:: How to complete this task ::
Without any change, set down every record below.

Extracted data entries
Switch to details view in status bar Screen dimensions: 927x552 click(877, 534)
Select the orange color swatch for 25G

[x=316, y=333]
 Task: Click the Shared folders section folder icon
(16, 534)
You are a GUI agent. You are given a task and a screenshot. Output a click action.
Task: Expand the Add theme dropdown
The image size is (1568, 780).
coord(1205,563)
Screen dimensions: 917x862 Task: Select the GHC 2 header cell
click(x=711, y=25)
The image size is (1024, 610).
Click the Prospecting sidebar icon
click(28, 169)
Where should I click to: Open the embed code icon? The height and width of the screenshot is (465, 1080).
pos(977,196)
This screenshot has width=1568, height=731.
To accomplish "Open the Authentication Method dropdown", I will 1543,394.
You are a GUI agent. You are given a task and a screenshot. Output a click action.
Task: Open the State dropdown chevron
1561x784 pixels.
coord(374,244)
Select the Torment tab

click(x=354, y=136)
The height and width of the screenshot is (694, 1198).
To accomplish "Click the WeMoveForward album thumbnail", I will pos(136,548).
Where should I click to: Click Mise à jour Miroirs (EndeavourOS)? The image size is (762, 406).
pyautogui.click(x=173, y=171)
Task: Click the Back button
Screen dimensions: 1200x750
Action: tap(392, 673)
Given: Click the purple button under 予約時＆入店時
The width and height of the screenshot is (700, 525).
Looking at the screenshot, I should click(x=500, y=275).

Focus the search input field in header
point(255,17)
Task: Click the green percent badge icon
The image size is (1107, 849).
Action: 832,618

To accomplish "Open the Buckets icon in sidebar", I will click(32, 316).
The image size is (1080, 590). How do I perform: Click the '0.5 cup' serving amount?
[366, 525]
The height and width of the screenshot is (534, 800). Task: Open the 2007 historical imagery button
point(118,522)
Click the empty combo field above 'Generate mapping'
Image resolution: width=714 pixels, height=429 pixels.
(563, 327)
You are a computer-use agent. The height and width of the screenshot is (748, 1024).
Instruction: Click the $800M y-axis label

:: Response ::
Switch to details view in status bar Screen dimensions: 927x552 click(877, 534)
Select the orange color swatch for 25G

[x=316, y=333]
 Task: Click the Shared folders section folder icon
(16, 534)
You are a GUI agent. You are given a task and a screenshot. Output a click action.
Task: Expand the Add theme dropdown
The image size is (1568, 780).
coord(1205,563)
Screen dimensions: 917x862 Task: Select the GHC 2 header cell
click(x=711, y=25)
The image size is (1024, 610).
Click the Prospecting sidebar icon
click(28, 169)
Where should I click to: Open the embed code icon? The height and width of the screenshot is (465, 1080).
pos(977,196)
This screenshot has width=1568, height=731.
To accomplish "Open the Authentication Method dropdown", I will 1543,394.
You are a GUI agent. You are given a task and a screenshot. Output a click action.
Task: Open the State dropdown chevron
1561x784 pixels.
coord(374,244)
Select the Torment tab

click(x=354, y=136)
The height and width of the screenshot is (694, 1198).
To accomplish "Click the WeMoveForward album thumbnail", I will pos(136,548).
Where should I click to: Click Mise à jour Miroirs (EndeavourOS)? The image size is (762, 406).
pyautogui.click(x=173, y=171)
Task: Click the Back button
Screen dimensions: 1200x750
Action: tap(392, 673)
Given: Click the purple button under 予約時＆入店時
The width and height of the screenshot is (700, 525).
Looking at the screenshot, I should click(x=500, y=275).

Focus the search input field in header
point(255,17)
Task: Click the green percent badge icon
The image size is (1107, 849).
Action: 832,618

To accomplish "Open the Buckets icon in sidebar", I will click(32, 316).
The image size is (1080, 590). How do I perform: Click the '0.5 cup' serving amount?
[366, 525]
The height and width of the screenshot is (534, 800). Task: Open the 2007 historical imagery button
point(118,522)
Click the empty combo field above 'Generate mapping'
Image resolution: width=714 pixels, height=429 pixels.
(563, 327)
You are a computer-use agent. The height and width of the screenshot is (748, 1024).
Instruction: Click the $800M y-axis label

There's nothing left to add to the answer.